◆ What the task asks ◆
Could you copy every line of the data that contains the word "agent"?

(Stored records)
* * * * * * * * *

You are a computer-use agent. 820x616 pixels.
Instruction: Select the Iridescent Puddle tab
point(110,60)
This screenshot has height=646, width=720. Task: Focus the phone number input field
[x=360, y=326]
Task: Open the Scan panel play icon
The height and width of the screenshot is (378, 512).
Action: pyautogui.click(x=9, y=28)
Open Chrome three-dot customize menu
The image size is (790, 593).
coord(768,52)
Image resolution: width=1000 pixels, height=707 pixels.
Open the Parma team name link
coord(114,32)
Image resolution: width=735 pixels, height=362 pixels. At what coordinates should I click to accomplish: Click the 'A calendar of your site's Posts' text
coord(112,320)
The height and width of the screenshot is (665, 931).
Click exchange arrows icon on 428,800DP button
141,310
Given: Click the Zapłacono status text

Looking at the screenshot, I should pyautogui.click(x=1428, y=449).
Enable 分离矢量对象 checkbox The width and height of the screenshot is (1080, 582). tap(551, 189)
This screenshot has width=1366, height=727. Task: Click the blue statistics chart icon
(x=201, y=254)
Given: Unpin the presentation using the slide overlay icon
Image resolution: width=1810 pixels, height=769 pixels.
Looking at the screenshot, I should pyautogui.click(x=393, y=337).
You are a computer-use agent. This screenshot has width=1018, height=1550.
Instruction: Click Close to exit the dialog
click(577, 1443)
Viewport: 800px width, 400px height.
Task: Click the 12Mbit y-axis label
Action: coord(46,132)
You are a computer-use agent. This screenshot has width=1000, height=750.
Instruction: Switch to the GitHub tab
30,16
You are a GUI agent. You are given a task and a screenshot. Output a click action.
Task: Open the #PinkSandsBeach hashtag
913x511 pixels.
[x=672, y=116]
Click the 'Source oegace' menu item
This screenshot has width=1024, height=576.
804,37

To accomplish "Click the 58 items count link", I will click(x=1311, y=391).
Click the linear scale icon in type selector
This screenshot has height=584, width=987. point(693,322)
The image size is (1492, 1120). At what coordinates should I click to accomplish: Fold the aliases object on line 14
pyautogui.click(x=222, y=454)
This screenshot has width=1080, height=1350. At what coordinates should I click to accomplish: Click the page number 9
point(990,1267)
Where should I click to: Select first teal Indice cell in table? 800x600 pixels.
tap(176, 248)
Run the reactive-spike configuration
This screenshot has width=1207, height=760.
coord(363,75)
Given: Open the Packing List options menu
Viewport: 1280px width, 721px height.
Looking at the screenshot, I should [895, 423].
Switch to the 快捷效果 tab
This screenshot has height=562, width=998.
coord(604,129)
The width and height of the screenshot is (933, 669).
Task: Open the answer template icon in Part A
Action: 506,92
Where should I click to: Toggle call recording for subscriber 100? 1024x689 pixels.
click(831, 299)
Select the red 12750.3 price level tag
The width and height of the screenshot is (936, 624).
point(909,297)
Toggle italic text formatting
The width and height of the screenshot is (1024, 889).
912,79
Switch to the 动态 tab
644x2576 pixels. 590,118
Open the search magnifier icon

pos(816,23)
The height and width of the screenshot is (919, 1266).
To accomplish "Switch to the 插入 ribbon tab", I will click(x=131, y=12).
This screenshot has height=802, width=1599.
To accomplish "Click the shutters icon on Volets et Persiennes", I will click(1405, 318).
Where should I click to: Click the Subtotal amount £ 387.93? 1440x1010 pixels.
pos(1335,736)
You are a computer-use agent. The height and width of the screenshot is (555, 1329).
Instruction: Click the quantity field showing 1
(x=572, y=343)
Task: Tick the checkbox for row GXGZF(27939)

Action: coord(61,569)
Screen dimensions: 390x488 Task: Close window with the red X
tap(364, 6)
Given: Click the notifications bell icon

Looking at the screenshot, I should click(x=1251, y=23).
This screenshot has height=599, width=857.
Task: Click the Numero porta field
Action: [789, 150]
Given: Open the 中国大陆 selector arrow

* * * * * * * * *

◆ Your response ◆
You are a computer-use agent. 820x616 pixels.
You are a computer-use agent. This screenshot has width=1018, height=1550.
You are a computer-use agent. This screenshot has width=1000, height=750.
You are a GUI agent. You are given a task and a screenshot. Output a click action.
You are a computer-use agent. The height and width of the screenshot is (555, 1329).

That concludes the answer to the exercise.